What the Dickens! is a 1963 recording by Johnny Dankworth, accompanied by his orchestra and guests, some of the leading UK jazz musicians of the day. It is a suite based on characters and scenarios associated with Charles Dickens. It was recorded in London on July 29 and 31, August 7, October 4, 1963 and released as a vinyl album.

Track listing
"Prologue" (2:26)
"Weller Never Did" Pickwick Papers (1:58)
"Little Nell" The Old Curiosity Shop (2:51)
"The Infant Phenomenon" Nicholas Nickleby (2:12)
"Demdest Little Fascinator" Nicholas Nickleby (3:09)
"Dotheboys Hall" Oliver Twist (4:24)
"Ghosts" A Christmas Carol (2:23)
"David and the Bloaters" David Copperfield (2:57)
"Please Sir, I Want Some More" Oliver Twist (2:01)
"The Artful Dodger" Oliver Twist (1:39)
"Waiting for Something to Turn Up" David Copperfield (2:46)
"Dodson and Fogg" Pickwick Papers (1:55)
"The Pickwick Club" Pickwick Papers (3:15)
"Serjeant Buzfuz" Pickwick Papers (2:15)
"Finale" (2:29)

Supplied material:
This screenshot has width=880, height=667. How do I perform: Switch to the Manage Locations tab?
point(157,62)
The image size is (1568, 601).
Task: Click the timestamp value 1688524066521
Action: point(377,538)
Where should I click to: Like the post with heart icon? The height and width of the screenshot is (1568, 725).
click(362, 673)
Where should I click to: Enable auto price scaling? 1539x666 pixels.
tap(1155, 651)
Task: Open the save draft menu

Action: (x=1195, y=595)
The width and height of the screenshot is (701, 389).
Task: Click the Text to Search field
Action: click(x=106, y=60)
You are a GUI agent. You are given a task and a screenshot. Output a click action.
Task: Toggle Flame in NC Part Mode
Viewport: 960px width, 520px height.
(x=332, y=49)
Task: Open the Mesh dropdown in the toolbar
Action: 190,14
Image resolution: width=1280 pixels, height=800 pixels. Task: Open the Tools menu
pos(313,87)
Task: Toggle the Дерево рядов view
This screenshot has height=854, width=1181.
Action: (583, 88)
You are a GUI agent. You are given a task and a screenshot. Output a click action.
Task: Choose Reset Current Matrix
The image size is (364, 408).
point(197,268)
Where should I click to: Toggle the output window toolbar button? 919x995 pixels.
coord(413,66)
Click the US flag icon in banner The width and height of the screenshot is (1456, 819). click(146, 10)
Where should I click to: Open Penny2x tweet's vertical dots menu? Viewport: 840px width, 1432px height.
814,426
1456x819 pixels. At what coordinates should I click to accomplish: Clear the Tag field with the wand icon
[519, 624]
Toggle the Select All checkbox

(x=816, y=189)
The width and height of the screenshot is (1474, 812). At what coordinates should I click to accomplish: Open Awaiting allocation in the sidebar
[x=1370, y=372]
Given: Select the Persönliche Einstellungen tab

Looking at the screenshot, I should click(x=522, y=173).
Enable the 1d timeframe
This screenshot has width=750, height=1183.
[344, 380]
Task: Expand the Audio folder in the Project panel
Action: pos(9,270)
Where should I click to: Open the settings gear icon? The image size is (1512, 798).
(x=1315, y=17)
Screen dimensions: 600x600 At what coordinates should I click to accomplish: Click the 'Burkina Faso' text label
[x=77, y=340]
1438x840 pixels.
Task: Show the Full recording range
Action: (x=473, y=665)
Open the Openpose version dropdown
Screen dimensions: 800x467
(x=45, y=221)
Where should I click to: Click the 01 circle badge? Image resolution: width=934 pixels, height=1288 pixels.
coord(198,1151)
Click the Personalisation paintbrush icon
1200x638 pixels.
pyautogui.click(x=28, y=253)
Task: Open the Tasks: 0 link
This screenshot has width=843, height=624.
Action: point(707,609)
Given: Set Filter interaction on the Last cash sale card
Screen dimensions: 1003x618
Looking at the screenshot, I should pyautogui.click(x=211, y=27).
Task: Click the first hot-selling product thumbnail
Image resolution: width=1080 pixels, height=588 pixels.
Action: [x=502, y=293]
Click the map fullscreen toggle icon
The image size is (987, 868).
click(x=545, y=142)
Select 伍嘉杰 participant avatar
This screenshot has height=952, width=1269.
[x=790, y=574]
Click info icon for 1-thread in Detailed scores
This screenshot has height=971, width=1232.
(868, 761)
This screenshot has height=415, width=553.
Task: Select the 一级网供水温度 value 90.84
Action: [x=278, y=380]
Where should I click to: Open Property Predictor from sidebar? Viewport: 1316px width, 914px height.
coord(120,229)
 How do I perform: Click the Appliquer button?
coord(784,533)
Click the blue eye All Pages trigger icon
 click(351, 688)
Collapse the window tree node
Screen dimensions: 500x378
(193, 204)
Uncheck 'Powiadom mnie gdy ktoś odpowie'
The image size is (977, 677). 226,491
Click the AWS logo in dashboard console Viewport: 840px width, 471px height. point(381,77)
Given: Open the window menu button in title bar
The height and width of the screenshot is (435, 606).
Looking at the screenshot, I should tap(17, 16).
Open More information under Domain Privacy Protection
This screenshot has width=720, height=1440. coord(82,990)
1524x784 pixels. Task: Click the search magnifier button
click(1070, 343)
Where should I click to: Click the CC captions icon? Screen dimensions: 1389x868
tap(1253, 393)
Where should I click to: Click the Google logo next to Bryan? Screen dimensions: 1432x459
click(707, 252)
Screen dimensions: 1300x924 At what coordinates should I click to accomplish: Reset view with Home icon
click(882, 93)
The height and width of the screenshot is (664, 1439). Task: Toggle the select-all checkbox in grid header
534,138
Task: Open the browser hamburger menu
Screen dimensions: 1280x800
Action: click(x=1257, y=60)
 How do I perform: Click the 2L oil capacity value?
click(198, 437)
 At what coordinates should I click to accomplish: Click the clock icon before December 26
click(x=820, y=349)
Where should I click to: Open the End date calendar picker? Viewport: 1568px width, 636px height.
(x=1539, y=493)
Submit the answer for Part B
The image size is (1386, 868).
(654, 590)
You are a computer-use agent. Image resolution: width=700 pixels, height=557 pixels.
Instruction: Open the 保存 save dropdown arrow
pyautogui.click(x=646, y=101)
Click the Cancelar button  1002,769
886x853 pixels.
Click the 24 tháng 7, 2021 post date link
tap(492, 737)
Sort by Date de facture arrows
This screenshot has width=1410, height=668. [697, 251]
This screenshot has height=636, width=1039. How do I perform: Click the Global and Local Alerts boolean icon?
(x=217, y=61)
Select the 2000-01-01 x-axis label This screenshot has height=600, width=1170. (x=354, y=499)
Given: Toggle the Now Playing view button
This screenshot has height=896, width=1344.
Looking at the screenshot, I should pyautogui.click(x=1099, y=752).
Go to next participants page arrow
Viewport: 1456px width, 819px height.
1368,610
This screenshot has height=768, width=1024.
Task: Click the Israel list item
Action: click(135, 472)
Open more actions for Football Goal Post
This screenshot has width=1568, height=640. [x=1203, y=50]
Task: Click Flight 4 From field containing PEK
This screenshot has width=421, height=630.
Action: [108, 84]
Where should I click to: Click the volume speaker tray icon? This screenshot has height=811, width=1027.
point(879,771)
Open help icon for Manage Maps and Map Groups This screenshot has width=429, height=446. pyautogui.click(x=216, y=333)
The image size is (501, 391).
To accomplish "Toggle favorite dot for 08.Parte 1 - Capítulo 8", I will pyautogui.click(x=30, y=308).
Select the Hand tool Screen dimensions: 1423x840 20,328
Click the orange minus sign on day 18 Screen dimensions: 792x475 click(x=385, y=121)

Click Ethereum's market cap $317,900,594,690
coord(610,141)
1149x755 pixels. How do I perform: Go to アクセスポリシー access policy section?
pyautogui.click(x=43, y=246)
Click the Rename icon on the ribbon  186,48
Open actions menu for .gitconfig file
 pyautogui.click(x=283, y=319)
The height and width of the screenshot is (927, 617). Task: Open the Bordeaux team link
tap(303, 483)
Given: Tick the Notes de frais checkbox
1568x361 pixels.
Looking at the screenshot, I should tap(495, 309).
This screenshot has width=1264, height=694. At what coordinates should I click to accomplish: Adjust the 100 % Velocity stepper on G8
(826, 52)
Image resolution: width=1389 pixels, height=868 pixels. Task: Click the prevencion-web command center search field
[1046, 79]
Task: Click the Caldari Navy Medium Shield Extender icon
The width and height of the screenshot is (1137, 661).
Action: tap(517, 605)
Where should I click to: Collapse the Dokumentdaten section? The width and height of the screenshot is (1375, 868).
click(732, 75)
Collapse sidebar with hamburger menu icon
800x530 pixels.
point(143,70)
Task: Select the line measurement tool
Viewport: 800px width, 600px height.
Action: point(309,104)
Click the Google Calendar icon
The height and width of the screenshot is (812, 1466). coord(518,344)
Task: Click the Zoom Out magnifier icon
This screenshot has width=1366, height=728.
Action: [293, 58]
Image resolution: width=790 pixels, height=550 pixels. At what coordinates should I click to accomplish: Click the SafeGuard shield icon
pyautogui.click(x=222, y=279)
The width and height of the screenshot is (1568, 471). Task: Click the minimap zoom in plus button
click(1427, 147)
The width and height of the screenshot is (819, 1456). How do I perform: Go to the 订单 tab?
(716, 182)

Required actions:
• 1. Answer these questions using the text on What the Dickens!
(a) In what year was the recording made?
(b) Which track is linked to The Old Curiosity Shop?
(c) What running time is given for "Finale"?
• 2. Reproduce the text on What the Dickens! word for word, starting at "What the Dickens!" and ending at "Nicholas Nickleby (2:12)".
You won't need the entries.

Results of the exercise:
• 1.
(a) 1963
(b) "Little Nell"
(c) 2:29

• 2.
What the Dickens! is a 1963 recording by Johnny Dankworth, accompanied by his orchestra and guests, some of the leading UK jazz musicians of the day. It is a suite based on characters and scenarios associated with Charles Dickens. It was recorded in London on July 29 and 31, August 7, October 4, 1963 and released as a vinyl album.

Track listing
"Prologue" (2:26)
"Weller Never Did" Pickwick Papers (1:58)
"Little Nell" The Old Curiosity Shop (2:51)
"The Infant Phenomenon" Nicholas Nickleby (2:12)